Mad To Be Normal – A Chat With Jerome Holder, Adam Paul Harvey and Tom Richards

  Mad To Be Normal set, East Yorkshire, February 2016

As David Tennant fans wait to see his latest movie Mad To Be Normal, I had a chat with some of his co stars. 

Jerome Holder

How did you get the role?

I met Bob (Mullan), our director, in Philadelphia, in November (2015). He mentioned he was doing this project and he mentioned the cast, and that was it for me. I was sold. I said ‘I’ll do anything in it; whatever you want me to do.’ I was down for it, whatever it was.

Who do you play?

My character’s name is John Holding. In the film it’s classified as him having catatonic schizophrenia, but noone ever really knows why he’s going through what he’s going through.
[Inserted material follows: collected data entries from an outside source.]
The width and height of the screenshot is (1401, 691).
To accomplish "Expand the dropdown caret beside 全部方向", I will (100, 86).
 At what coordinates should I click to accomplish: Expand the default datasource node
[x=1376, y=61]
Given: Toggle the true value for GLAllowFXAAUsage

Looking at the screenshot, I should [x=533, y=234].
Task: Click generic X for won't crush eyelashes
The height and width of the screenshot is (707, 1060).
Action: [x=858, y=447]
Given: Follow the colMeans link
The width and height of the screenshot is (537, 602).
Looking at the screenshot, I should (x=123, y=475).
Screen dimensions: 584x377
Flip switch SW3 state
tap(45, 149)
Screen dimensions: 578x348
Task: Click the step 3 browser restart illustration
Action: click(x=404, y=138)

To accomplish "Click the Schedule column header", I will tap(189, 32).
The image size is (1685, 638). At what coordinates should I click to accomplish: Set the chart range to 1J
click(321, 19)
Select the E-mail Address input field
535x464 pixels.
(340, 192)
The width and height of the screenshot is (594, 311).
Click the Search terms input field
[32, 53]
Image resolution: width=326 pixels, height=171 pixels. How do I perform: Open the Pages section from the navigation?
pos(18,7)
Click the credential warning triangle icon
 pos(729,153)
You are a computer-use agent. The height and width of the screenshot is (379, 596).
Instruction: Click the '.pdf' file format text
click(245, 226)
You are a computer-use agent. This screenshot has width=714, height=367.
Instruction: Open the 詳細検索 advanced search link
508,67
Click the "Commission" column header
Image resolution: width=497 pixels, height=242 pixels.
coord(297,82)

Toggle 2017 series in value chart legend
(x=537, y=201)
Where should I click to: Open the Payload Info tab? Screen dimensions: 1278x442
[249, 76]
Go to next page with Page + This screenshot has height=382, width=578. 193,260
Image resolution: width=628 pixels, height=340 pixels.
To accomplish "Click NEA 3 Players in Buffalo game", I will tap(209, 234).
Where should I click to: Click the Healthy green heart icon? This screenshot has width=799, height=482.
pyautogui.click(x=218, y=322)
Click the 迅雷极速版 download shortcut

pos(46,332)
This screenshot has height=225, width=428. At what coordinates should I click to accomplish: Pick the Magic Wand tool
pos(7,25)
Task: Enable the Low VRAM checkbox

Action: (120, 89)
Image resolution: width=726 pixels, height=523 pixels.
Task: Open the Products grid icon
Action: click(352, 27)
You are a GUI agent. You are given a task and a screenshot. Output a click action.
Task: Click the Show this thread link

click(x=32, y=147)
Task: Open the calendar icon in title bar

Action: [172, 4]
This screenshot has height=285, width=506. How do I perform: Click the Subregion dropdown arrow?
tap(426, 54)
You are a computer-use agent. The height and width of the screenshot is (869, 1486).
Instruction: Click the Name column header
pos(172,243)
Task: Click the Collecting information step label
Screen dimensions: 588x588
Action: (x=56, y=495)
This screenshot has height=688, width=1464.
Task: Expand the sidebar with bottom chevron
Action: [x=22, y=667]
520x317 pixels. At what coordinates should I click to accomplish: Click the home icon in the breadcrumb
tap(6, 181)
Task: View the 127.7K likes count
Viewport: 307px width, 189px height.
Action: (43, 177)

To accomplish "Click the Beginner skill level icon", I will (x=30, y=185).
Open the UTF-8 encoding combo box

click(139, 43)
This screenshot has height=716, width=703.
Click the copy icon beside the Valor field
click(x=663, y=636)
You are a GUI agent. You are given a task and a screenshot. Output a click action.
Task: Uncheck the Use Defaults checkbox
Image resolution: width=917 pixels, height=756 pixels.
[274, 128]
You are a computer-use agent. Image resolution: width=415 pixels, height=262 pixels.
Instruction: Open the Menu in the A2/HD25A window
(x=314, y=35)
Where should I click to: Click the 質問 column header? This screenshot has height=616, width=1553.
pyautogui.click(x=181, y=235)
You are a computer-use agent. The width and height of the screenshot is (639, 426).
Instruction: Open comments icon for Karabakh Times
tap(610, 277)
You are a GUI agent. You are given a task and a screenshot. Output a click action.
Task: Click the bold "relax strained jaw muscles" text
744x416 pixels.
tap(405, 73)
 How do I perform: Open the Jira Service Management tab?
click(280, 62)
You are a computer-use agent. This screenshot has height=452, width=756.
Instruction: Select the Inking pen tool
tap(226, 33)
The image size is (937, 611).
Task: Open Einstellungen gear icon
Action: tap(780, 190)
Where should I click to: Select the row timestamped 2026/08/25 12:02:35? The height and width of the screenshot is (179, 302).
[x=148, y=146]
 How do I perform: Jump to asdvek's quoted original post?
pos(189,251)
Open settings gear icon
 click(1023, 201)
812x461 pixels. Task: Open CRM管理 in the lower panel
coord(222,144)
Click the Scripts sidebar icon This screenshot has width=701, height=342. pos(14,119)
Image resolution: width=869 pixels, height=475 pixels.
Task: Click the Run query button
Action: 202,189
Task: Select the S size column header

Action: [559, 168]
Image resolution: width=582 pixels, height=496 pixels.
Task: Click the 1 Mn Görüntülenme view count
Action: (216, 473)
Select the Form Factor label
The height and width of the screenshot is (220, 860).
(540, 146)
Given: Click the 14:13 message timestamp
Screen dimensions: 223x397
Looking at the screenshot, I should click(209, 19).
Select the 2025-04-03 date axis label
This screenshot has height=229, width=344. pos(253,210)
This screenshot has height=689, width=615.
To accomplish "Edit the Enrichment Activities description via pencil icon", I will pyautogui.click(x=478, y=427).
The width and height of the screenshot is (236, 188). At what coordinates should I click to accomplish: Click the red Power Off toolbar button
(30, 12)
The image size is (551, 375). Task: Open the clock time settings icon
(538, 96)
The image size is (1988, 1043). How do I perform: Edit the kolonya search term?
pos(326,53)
He goes through electro convulsive therapy, so that sort of renders his personality void. He doesn’t really say much but he breaks through at the end, eventually.

What’s been the most interesting day of filming?

The first day on set we did the ECT scene, and watching it back, it was awful, it was horrible. It brought to light everything we were doing in this film, but that was the best day, definitely.

  
Jerome Holder, left, with Adam Paul Harvey (third left) and Tom Richards (second right). 

Adam Paul Harvey 

Who do you play?

I play a guy called Dr Paul Zemmell, and Paul is the right hand man to RD Laing. He’s the guy actually running the show while Laing’s going off being drunk and famous and having a really good time, and is actually the one putting in the work and face to face with all the patients, taking all the stress, without any of the fame. He’s essentially one of the only sane people there, including Laing.

Tom Richards

  

Tom Richards with Michael Gambon

Who do you play?

I’m Tom Richards, playing Raymond, who is suffering from drug induced psychosis, but I think he probably had kind of incipient schizophrenic tendencies anyway which have been triggered by that more than anything. He has grandiose delusions; he thinks he’s Jesus.

He’s ultimately a very gentle man who’s just very frightened basically but can as a result be intimidating; (he) acts pretty strangely in a lot of ways which people can understandably be threatened by.

What sort of research do you do for a film like this?

Well I went and spoke to a friend of mine who’s a psychiatrist about what kind of conditions result in grandiose delusions and what symptoms tend to go along with that. 

I’ve actually had some family connection with paranoid schizophrenia as well which was useful to draw on, and where various things come up, Youtube videos and that kind of thing. I remember watching some videos from Kingsley Hall, which I think we probably all have.